The realization and application of the data analysis platform of netizen behavior based on Hive

Research Article
Open access

The realization and application of the data analysis platform of netizen behavior based on Hive

Zihao Zhao 1*
  • 1 Tourism and Culture College of Yunnan University    
  • *corresponding author xxddzzh@outlook.com
Published on 23 October 2023 | https://doi.org/10.54254/2755-2721/13/20230715
ACE Vol.13
ISSN (Print): 2755-273X
ISSN (Online): 2755-2721
ISBN (Print): 978-1-83558-017-2
ISBN (Online): 978-1-83558-018-9

Abstract

With advances in mobile technology and mobile Internet applications, smart mobile devices, such as smartphones and tablets, have become increasingly popular, and the number of Internet users worldwide continues to grow.
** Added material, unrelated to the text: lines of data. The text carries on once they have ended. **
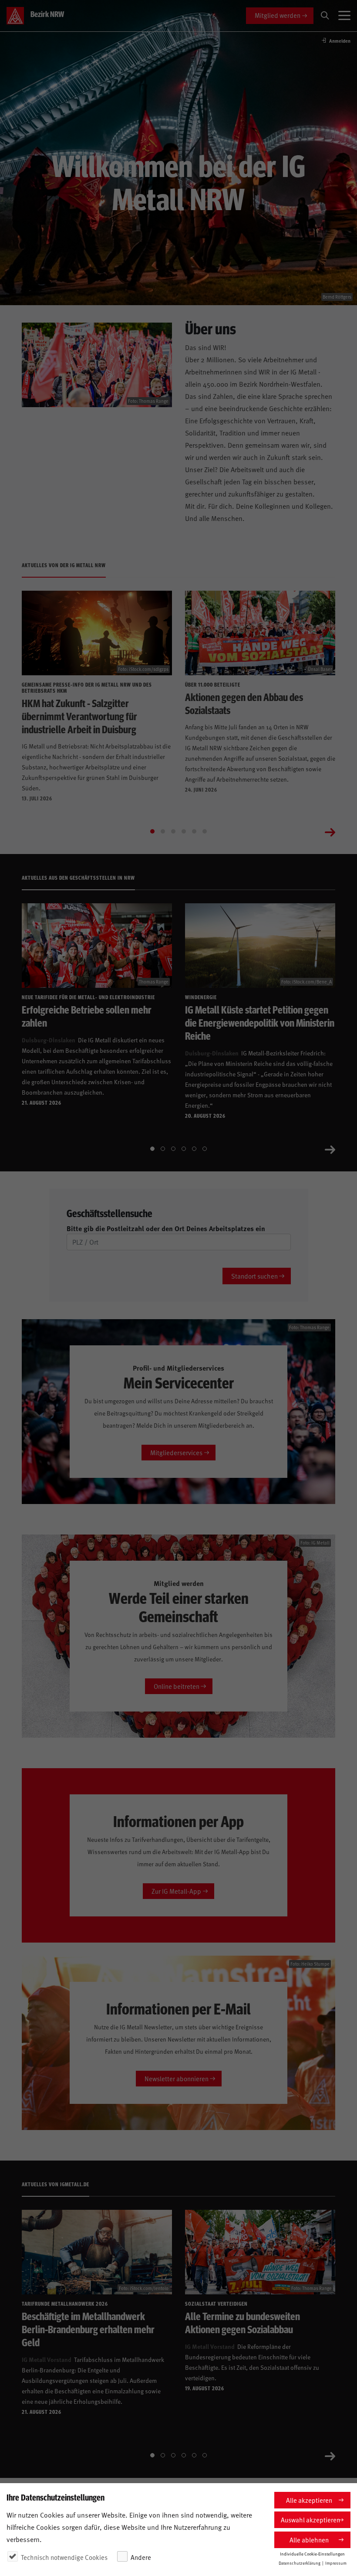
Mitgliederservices (176, 1452)
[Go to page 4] (183, 831)
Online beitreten (176, 1686)
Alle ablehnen (309, 2539)
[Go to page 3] (173, 831)
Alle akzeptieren (309, 2500)
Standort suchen (254, 1275)
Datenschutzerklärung (299, 2563)
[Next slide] (330, 831)
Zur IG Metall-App (176, 1890)
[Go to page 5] (194, 831)
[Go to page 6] (204, 831)
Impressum (336, 2563)
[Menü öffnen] (344, 15)
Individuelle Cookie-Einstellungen (312, 2554)
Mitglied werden (277, 15)
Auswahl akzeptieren (310, 2519)
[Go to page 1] (152, 831)
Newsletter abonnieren (177, 2078)
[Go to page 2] (163, 831)
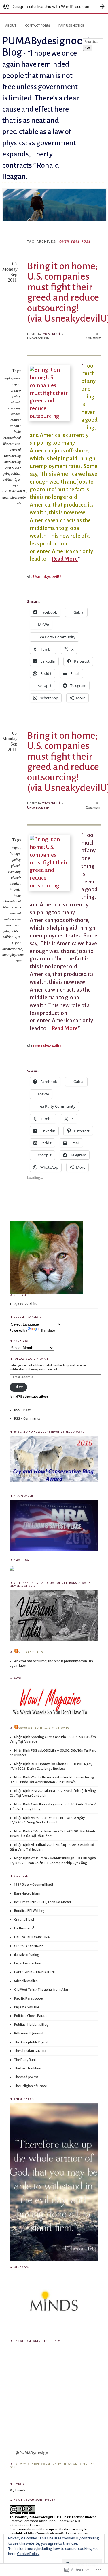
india (17, 432)
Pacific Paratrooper (29, 1998)
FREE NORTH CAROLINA (32, 1937)
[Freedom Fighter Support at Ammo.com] (12, 1569)
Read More (65, 559)
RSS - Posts (22, 1410)
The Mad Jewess (26, 2077)
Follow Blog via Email (31, 1358)
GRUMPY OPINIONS (29, 1946)
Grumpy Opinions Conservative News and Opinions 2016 (52, 2465)
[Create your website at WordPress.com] (54, 6)
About (10, 26)
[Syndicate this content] (16, 1652)
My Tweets (17, 2490)
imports (15, 426)
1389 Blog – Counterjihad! (33, 1884)
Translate (48, 1330)
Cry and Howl (24, 1920)
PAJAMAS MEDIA (26, 2007)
In the Internet era, the amount of data is growing exponentially and companies must be able to harness the value of the vast amount of data. Data platforms must integrate massive amounts of data collection, storage, computation and analysis to meet these opportunities and challenges. In this study, the log data of Internet users browsing websites are analyzed and the technologies used in the platform are briefly described. Finally, a draft platform for analyzing offline Internet user behavior data is proposed, taking into account the current common needs of different industries, while incorporating some innovations. Three modules are designed and implemented: data collection, data warehouse and data visualization. The user's data is mainly collected by the data collection module. The data warehouse is mainly responsible for cleaning, modeling and analyzing the data. As part of the data visualization module, the result data from the ADS layer is used as a template to create tables in MySQL, export the results to MySQL periodically using the Sqoop tool, and visualize the data using the data visualization tool. With Flume, Kafka and Sqoop, HDFS is used as the data storage framework, Hive is used as the storage tool, and Spark is used as the Hive computation engine to build the platform in a large context to analyze Internet user behavior.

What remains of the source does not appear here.